Geçtiğimiz yıl 1915 Olayları’nın 100’üncü yılı münasebetiyle Vatikan’da düzenlediği ayinde “Yüzyılın ilk soykırımı Ermenilere yapılandır” ifadeleriyle Türkiye-Vatikan arasında diplomatik krize neden olan Papa, Ermenistan’a ziyaretinin ilk gününde de, cumhurbaşkanlığı sarayında “soykırım” kelimesini kullanmıştı.
Bir gazeteci, Türkiye’nin sert tepkisiyle karşılaşan Papa’ya uçakta, “Neden hazırlanan metinde yer almayan ‘soykırım’ kelimesini, cumhurbaşkanlığı sarayındaki konuşmanıza eklemeye karar verdiniz? Bunun, böyle acı bir konuda barış için faydalı olacağını mı düşünüyorsunuz?” sorusuna şöyle yanıt verdi:
“Ben Arjantinde’yken, Ermeni kıyımından bahsedildiğinde hep ‘soykırım’ kelimesi kullanılıyordu. Buones Aires Katedrali’nde (başpiskoposken) soldaki üçüncü sunağa da, Ermeni soykırımını hatırlatan taş bir haç koymuştuk. Ben başka bir kelime bilmiyordum. Roma’ya geldiğimde ise başka bir ifade, Büyük Kötülüğü (Metz Yeghern) duydum. Bana soykırımın saldırgan bir kelime olduğunu söylüyorlar.
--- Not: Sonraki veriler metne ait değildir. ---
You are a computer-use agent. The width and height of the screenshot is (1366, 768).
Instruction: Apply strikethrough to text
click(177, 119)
Ben her zaman, geçen yüzyılda yapılan 3 soykırımdan bahsettim: Ermenilere yapılan, Hitler’in yaptığı ve Stalin’in yaptığı. Afrika’da bir tane daha oldu, ancak iki büyük savaşın yörüngesinde bu üç tanesi oldu.”
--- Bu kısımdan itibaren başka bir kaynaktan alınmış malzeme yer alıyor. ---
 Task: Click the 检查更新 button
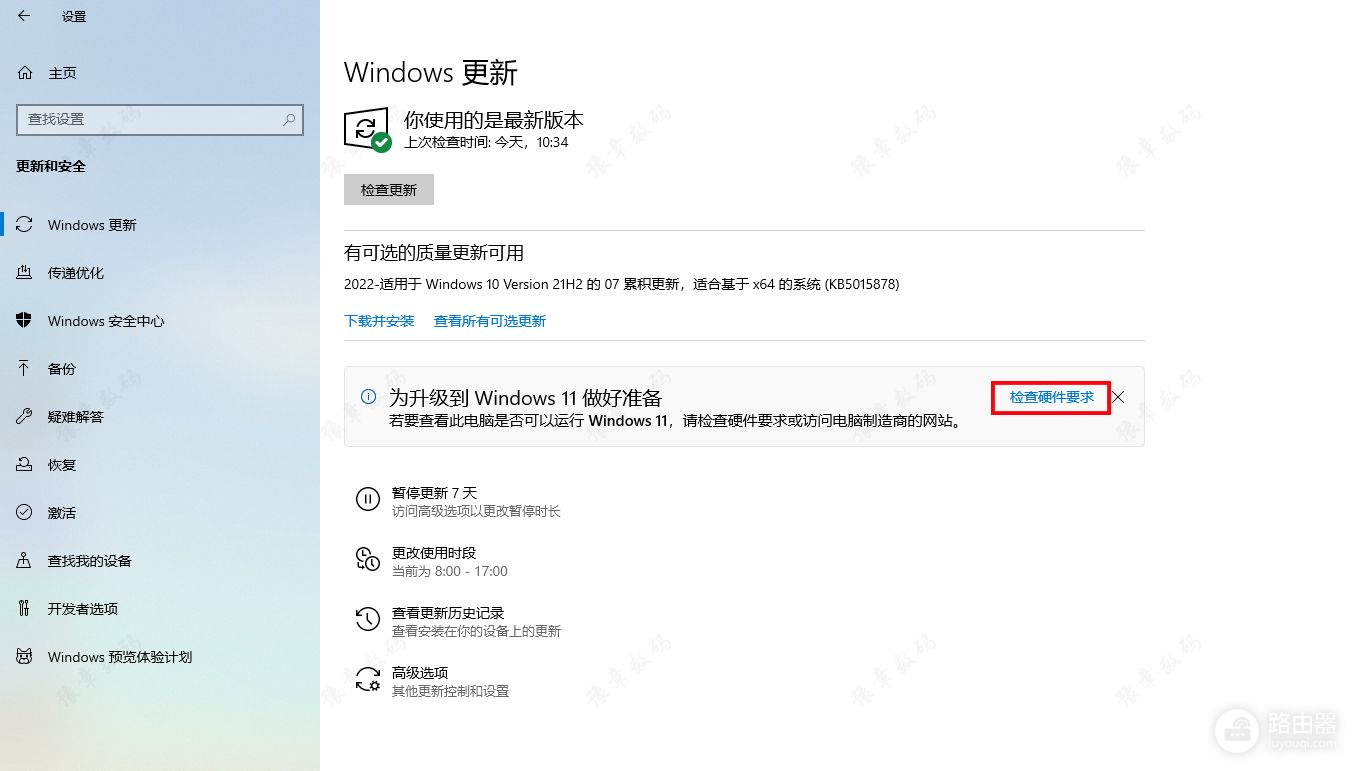pos(389,189)
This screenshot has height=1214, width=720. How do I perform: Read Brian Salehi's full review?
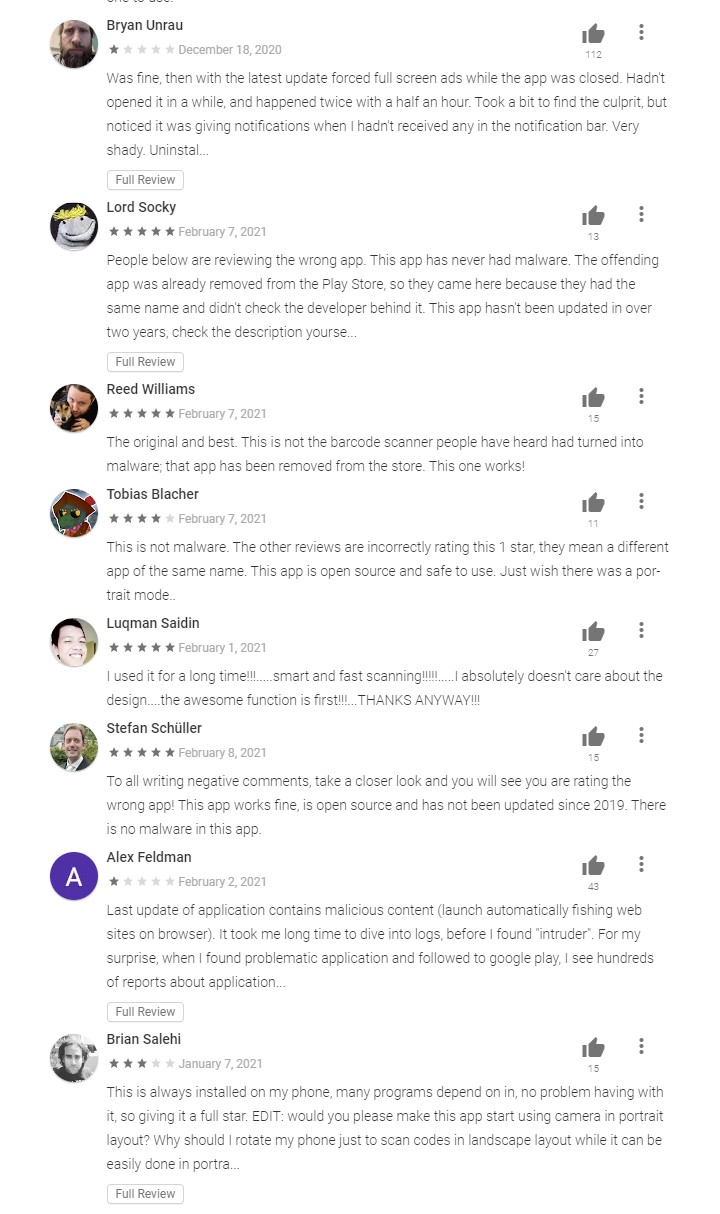coord(145,1194)
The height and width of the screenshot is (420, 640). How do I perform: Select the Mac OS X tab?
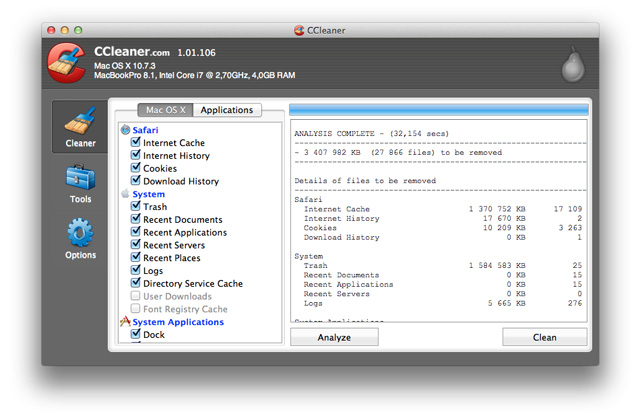tap(165, 110)
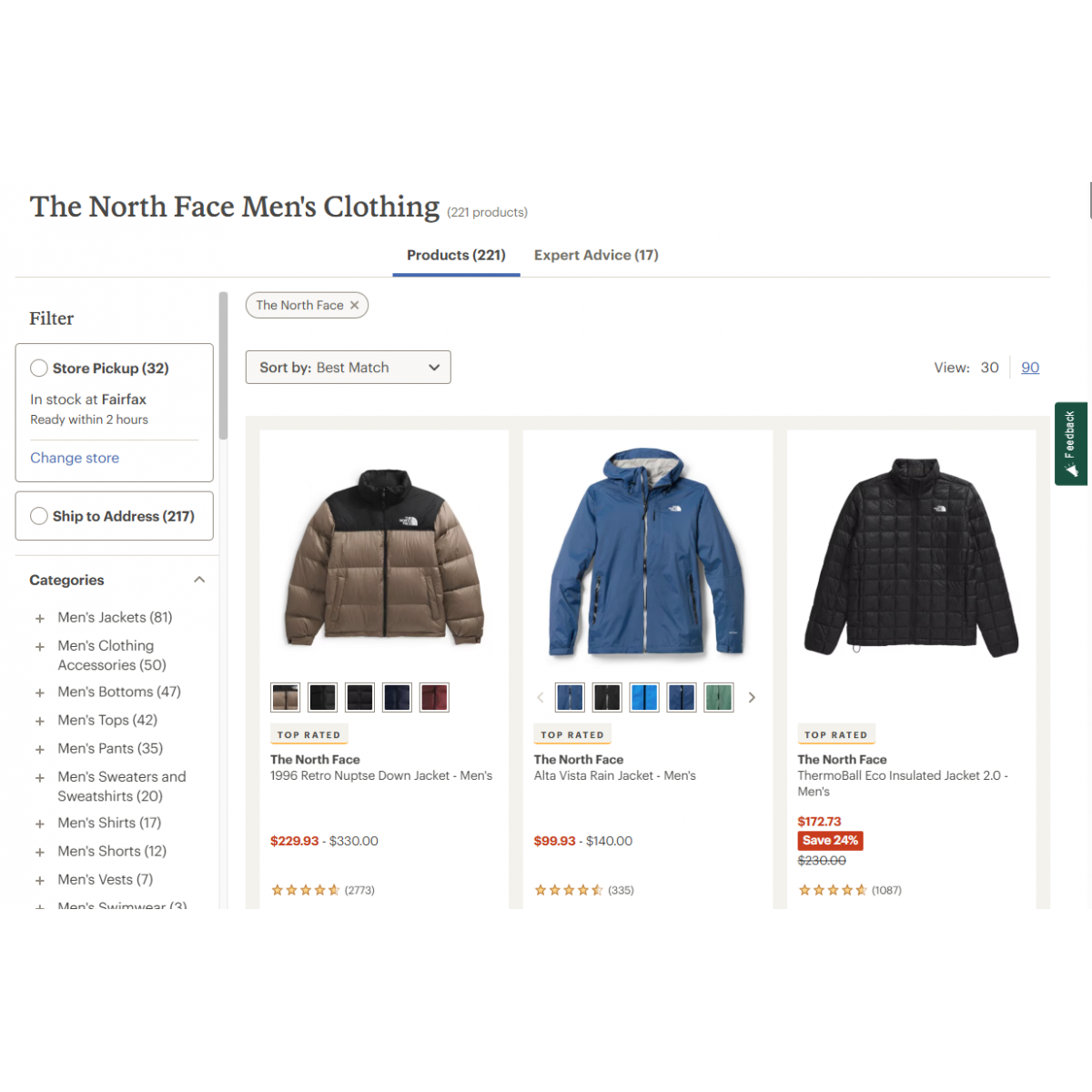Open the Feedback side tab
1092x1092 pixels.
1071,444
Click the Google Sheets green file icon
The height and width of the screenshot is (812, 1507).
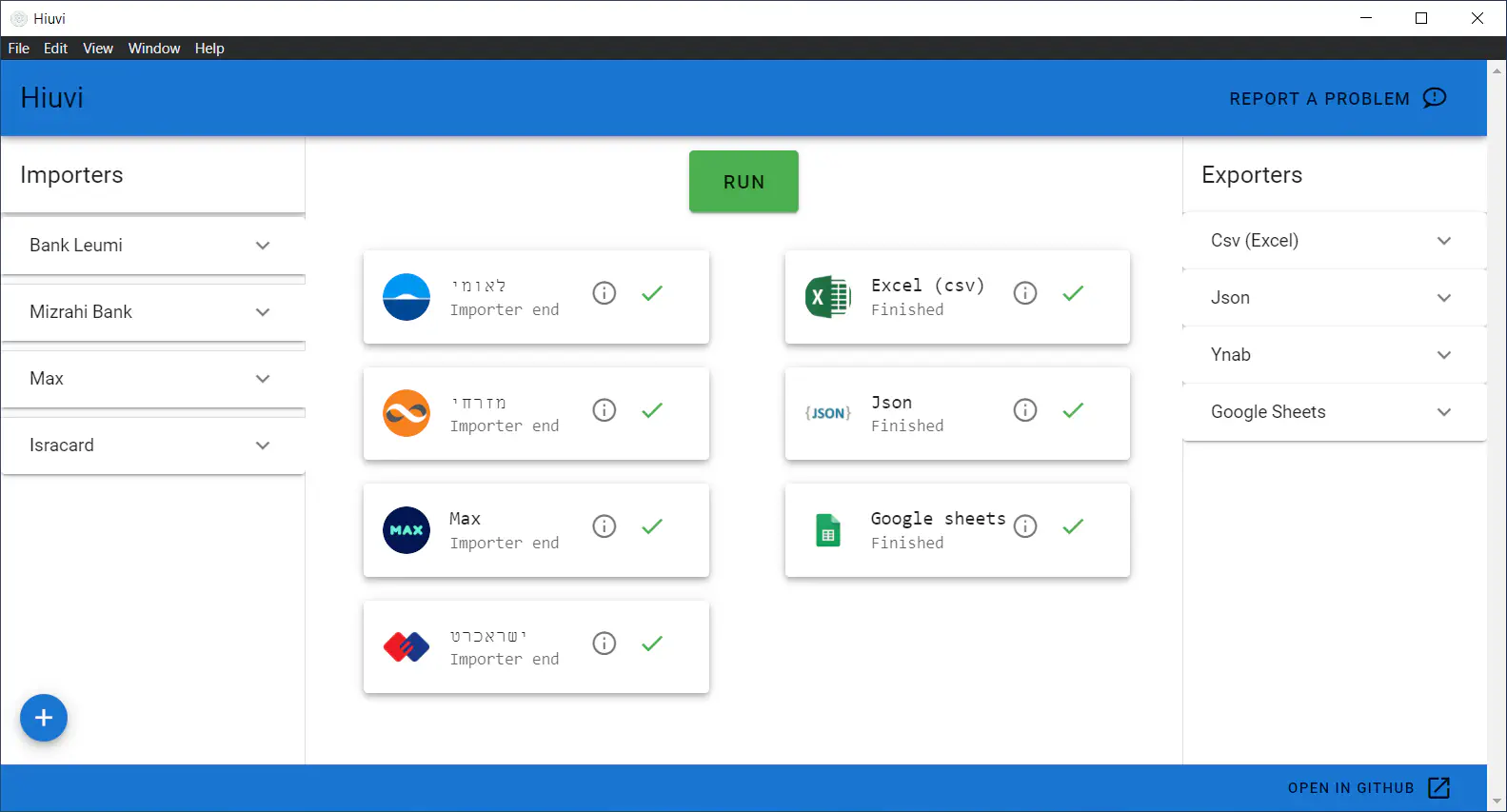tap(828, 530)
“HERKES PROTESTO ETME HAKKINA SAHİPTİR”
“Bazıları bana bunun gerçek olmadığını, bir soykırım yapılmadığını (Ermenilere karşı) söylüyor” diye sözlerini sürdüren Papa şöyle konuştu: “Bir avukat bana, bunun teknik bir kelime olduğunu, ‘kıyım’ ile eş anlamda olmadığını, soykırımı beyan etmenin, bazı şeyleri onarmayı (tazminat gibi) gerektirdiğini söyledi. Geçen yıl Vatikan’daki ayin için konuşmamı hazırlarken, selefim 2. Jean Paul’ün de bu kelimeyi kullandığını gördüm (2001’de), ben de tırnak içinde buna atıfta bulundum. Bu iyi karşılanmadı, Türk hükümetinden bir açıklama yapıldı ve kısa sürede buradaki büyükelçisini (Mehmet Paçacı) Ankara’ya çağırdı. O çok başarılı bir büyükelçi. O, birkaç ay önce yeniden görevine döndü (Şubat 2016). Herkes protesto etme hakkına sahiptir.”
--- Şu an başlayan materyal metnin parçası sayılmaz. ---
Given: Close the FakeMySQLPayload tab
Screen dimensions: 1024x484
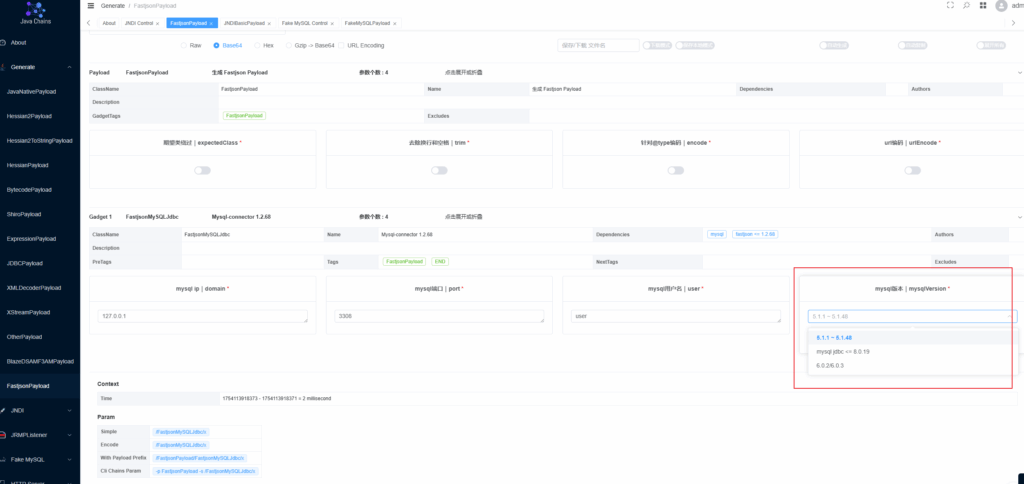Looking at the screenshot, I should click(x=394, y=23).
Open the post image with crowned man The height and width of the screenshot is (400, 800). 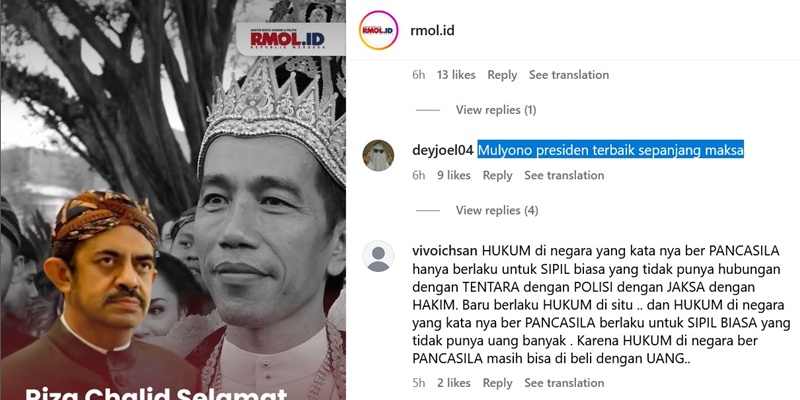[x=173, y=200]
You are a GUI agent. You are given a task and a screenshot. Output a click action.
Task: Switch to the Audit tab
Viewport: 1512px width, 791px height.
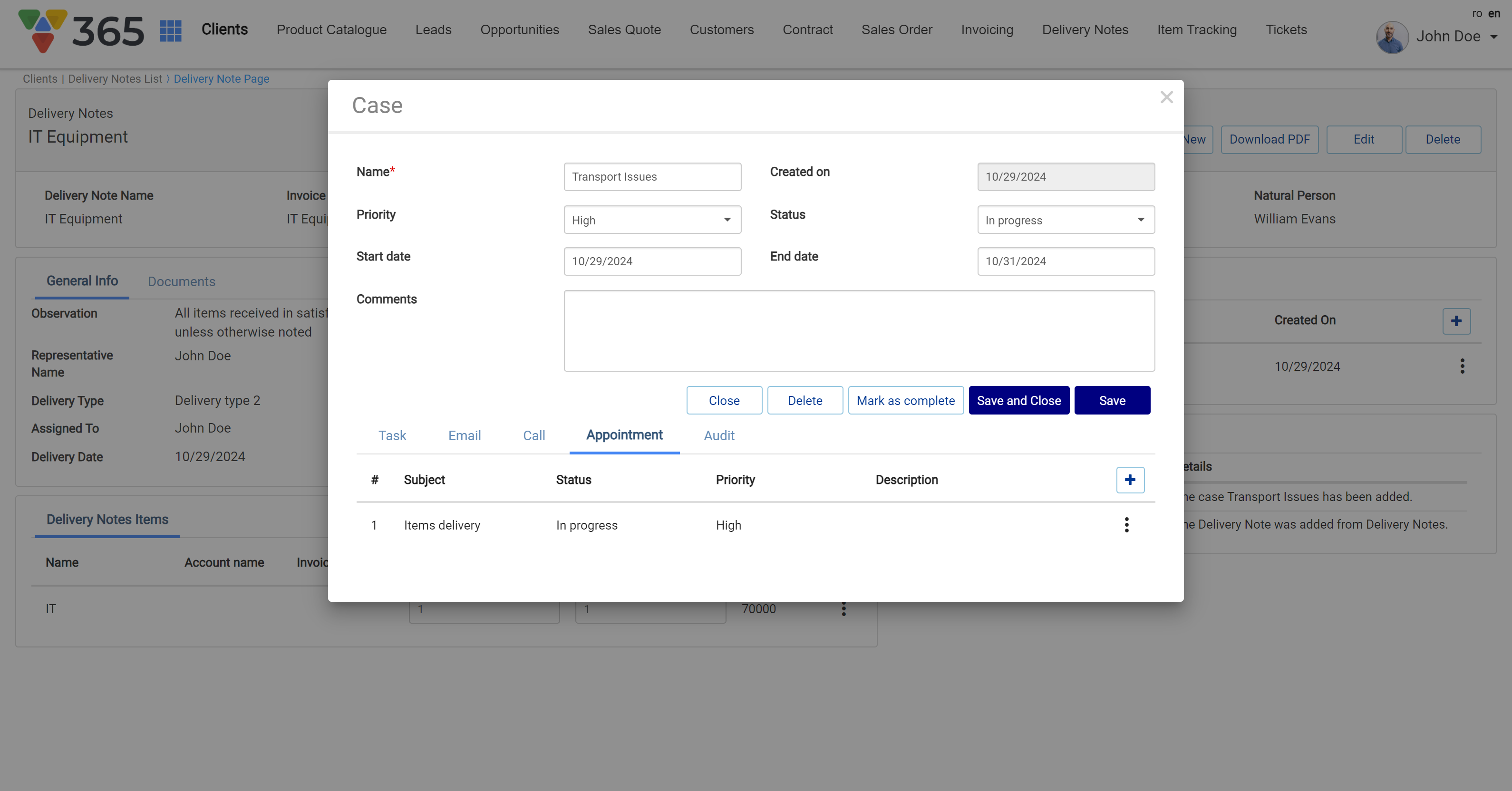click(x=718, y=435)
SARKİSYAN’IN KONUŞMASINDAN ETKİLENDİ
Ermenistan’da, konuşma metninde bu kelimenin olmadığını kabul eden Papa, “AncakErmenistan Cumhurbaşkanı’nın konuşmasındaki vurguları duyunca, geçen yıl söylediğimi şimdi söylemesem tuhaf kaçardı” dedi.
Cuma günü yaptığı bu konuşmasında başka bir şeyi vurgulamak istediğini dile getiren Katoliklerin ruhani lideri, “Bu soykırımda, bundan sonraki ikisinde de olduğu gibi, uluslararası büyük güçler başka bir yöne bakıyordu. 2. Dünya Savaşı boyunca bazı güçler, Auschwitz’e giden rayları bombalama imkanına sahipti ve bunu yapmadılar. Bu 3 soykırım bağlamında şu tarihi soru sorulmalı: neden bir şey yapmadınız? Bu doğru mu bilmiyorum, ama Yahudilere zulmederken Hitler’in, “Bugün Ermenileri kim hatırlıyor? Aynısını Yahudiler için yapalım” dediği söyleniyor. Ancak ben soykırım kelimesini, gücendirmek için değil, objektif olarak kullandım” diye konuştu.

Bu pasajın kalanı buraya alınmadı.